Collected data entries
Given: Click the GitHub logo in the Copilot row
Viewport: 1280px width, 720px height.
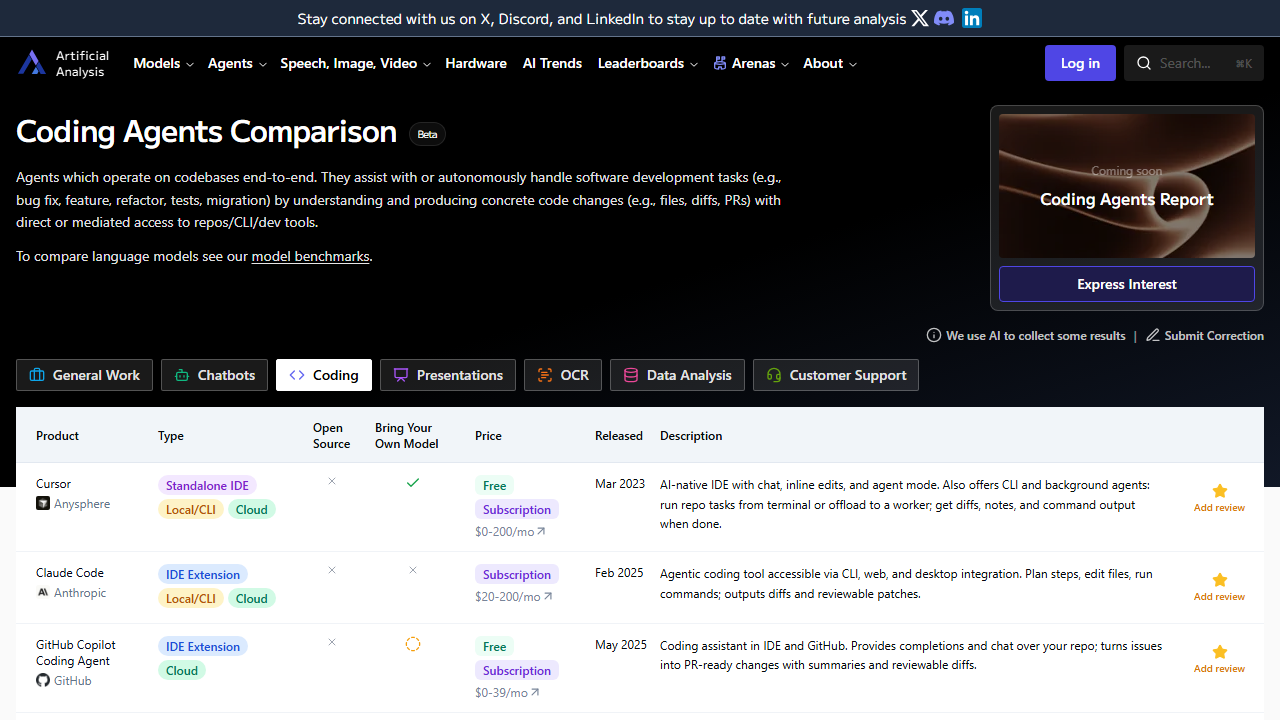Looking at the screenshot, I should [42, 680].
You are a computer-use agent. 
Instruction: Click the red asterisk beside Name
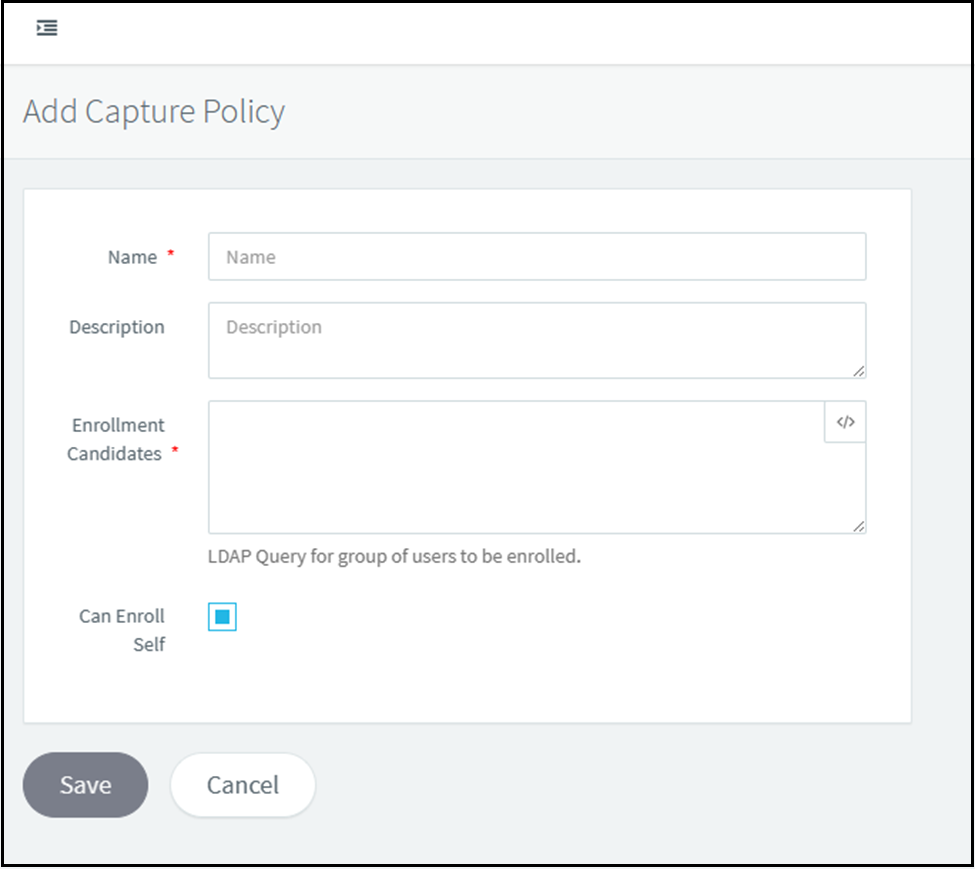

• **WORK TO BE COMPLETED**:
All records above are to be repeated exactly, with the images left out.

• **ANSWER**:
Given: Click the GitHub logo in the Copilot row
Viewport: 1280px width, 720px height.
Looking at the screenshot, I should [42, 680].
You are a computer-use agent. 
Instruction: Click the red asterisk beside Name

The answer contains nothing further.